Afganistan halklarının maruz kaldıkları facialar, acımasız bir şekilde sürekli devrim stratejisini teyit etmektedir. Kapitalizmin zeval döneminde, sömürge veya yarı sömürge ülkelerde bile, yerel burjuvazi (yeni Hilafetten ADHP’ye, Anayasal hanedandan Karzai gibi kuklalara dek), tarım sömürenleri ile ilişkileri sebebiyle ve baskın şu veya bu burjuvaziye boyun eğmesi sebebiyle, demokratik milli vazifeleri yerine getirmekten aciz kalmaktadır: tarım reformu, temel hürriyetler, hakiki istiklal, milli birlik, vs.

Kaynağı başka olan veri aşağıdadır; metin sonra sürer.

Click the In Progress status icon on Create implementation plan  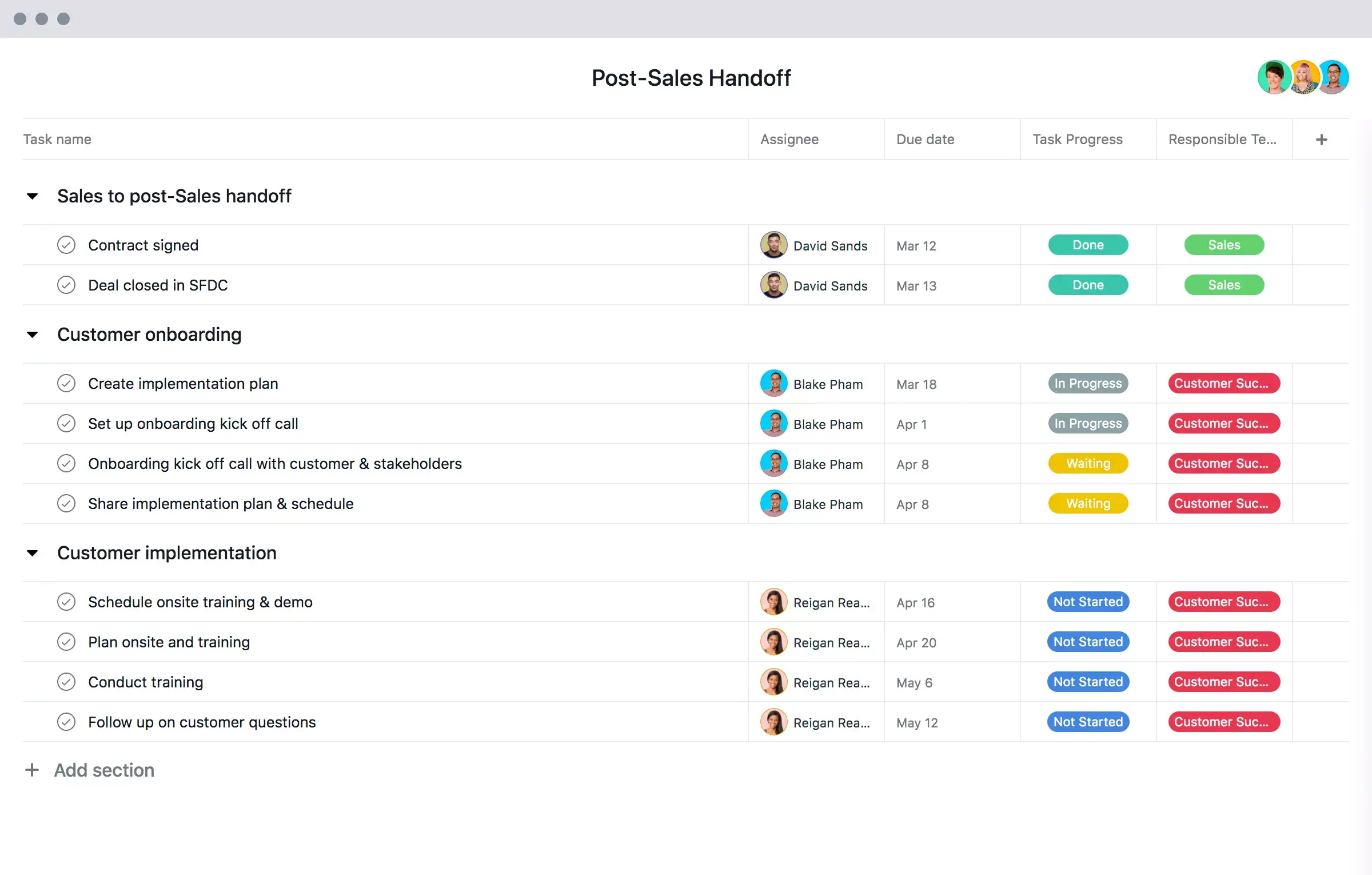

Köylüler ile proletaryanın ihtilalci ittifakı sadece komünist parti olarak teşkilatlanmış proletarya öncülerinin siyasi yönetimi olarak düşünülebilir. Bu da demokratik ihtilalin zaferinin sadece köylülerle ittifakından destek alan ve evvela demokratik ihtilal vazifelerini yerine getiren proletaryanın diktatörlüğü vasıtasıyla olabileceği manasına gelir. (Lev Troçki, Sürekli devrim üzerine tezler, kasım 1929)

Rejimin çöküşünün ertesi günü, emekçi kadınlar sakallıların terörüne karşı önde gelen kentlerde cesurca gösteri tertip etmişlerdir. Kapitalizm karşıtı olduğundan emperyalizm karşıtı olan yegane sosyal kuvvet, mensuplarının hayat yeri, uyruğu, ten rengi, kanaatleri, cinsiyeti, yaşı veya cinsel yönelimi ne olursa olsun işçi sınıfıdır. Ataerkil, aşiretsel, feodal ve dinci gericiliğe karşı, Afgan işçi sınıfı, kentlerin ve kırsal kesimin emekçi nüfusu, gençlik ile kadınlar gerekirse silahlanarak kendilerini müdafaa etmek için hakikaten komünist bir teşkilat dahilinde gizlice mahalle, köy, üniversite komiteleri ve sendikalar şeklinde teşkilatlanmalı ve intikam için hazırlanmalıdırlar. Bu mücadele, ihtilalci bir işçi partisi kurmak için, Afganistan’da işçi ve köylü hükumeti kurmak için, Orta Asya halklarının Sosyalist Federasyonu için mücadeleden ayrılamaz.